Pages of my 1945 Diary
of my incarceration into a German Prison Camp
during WW2 1944-45.


It is now 28956 days ago that I started writing in this little old diary of mine.
Yes, that is now 79 years and 3 months and 11 days ago.





JANUARY 1945: 14 Sunday. We also have to work on Sundays.




14 Sunday. We also have to work on Sundays. At lunch time and at night we received some soup.

There also Italians and Russians in the lager.

15 Monday. After 1 hour at work I reported myself sick. Received bread and soup.

I reported myself sick, however I am not really sick.

16 Tuesday. Still reported as being sick. Bread and soup.

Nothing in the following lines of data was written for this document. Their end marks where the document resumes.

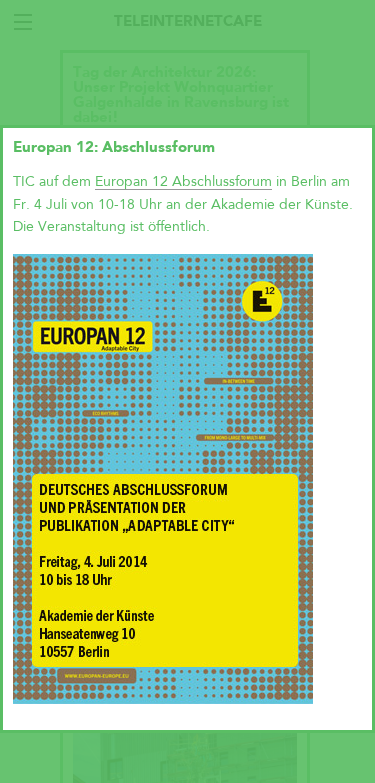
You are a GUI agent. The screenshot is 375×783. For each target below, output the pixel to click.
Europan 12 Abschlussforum (183, 182)
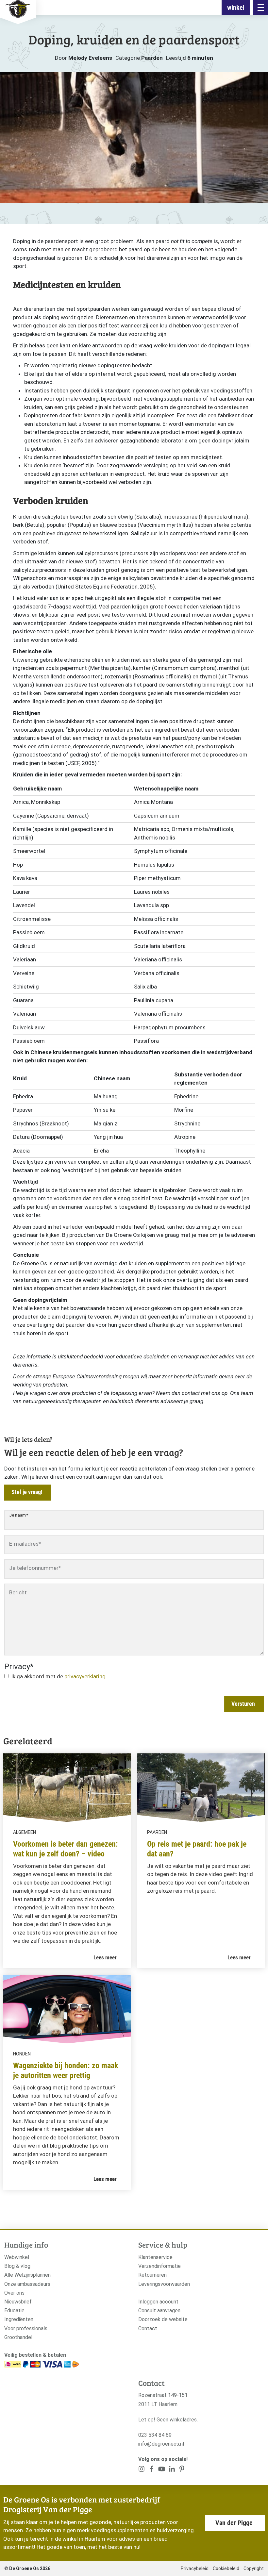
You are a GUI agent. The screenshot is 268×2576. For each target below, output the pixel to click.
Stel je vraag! (26, 1491)
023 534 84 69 (155, 2435)
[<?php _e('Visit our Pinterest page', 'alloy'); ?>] (171, 2470)
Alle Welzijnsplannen (27, 2275)
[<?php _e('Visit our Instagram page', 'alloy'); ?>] (141, 2470)
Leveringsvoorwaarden (164, 2284)
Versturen (243, 1703)
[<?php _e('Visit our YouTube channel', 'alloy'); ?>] (161, 2470)
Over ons (14, 2293)
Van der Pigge (234, 2523)
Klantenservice (155, 2257)
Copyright (253, 2568)
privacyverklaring (85, 1676)
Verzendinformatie (159, 2266)
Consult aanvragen (159, 2310)
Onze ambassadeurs (27, 2284)
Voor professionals (25, 2328)
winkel (235, 7)
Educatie (14, 2310)
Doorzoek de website (163, 2319)
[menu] (260, 7)
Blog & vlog (17, 2266)
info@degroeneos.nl (161, 2444)
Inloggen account (158, 2302)
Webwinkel (16, 2257)
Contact (147, 2328)
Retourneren (152, 2275)
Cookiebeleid (226, 2568)
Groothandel (18, 2337)
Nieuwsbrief (18, 2302)
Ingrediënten (18, 2319)
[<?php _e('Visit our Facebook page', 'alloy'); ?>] (151, 2470)
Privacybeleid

17 Wednesday. Back to work. Bread soup and some sausage.

Approx. 40 men escaped from this lager.

18 Thursday. Willem (someone in the same room with me in this lager) talked about trying to escape from this lager. Reported sick for the afternoon and completed our planning for the escape. At night Willem, myself and another person (can't remember who) crawl through a small hole in the barbed wire perimeter and later during the night we took a tram to (what we thought a place on the Dutch border) Bochum.

NB. We might have had a mix-up here, there were other placed with a name starting with Boch... .

19 Friday. Walking in deep snow and rubble from the bombardments through a town and we decided that because of it getting very dark to sleep in an underground air-raid shelter until 8am the following morning.

We arrange somehow to get some bread and coffee.

NB. Amazingly, during this time we were not confronted with any problems!

20 Saturday. We brazenly buy tickets and take a train that will take us to Bocholt (the correct Boch...!!) on the Dutch border. We arrived there at 7:30pm (the journey took much longer than we had planned because of the chaos caused by bombing of the railway) in the dark. A lady from the station inquired what we were doing there gave us some coffee. We told here a story about getting separated from our guards because of the confusion during the bombings but that we were waiting to be escorted back to the Netherlands. She told us that she would arrange for us to sleep somewhere.

Memo.

She came back with some men in uniform and with shields on their chests (NVS???) and they took us to some sort of a camp where we got some food and beds to sleep in. However, in the morning we were thrown in the back of a lorry and taken to a heavy guarded camp with about 100 inmates.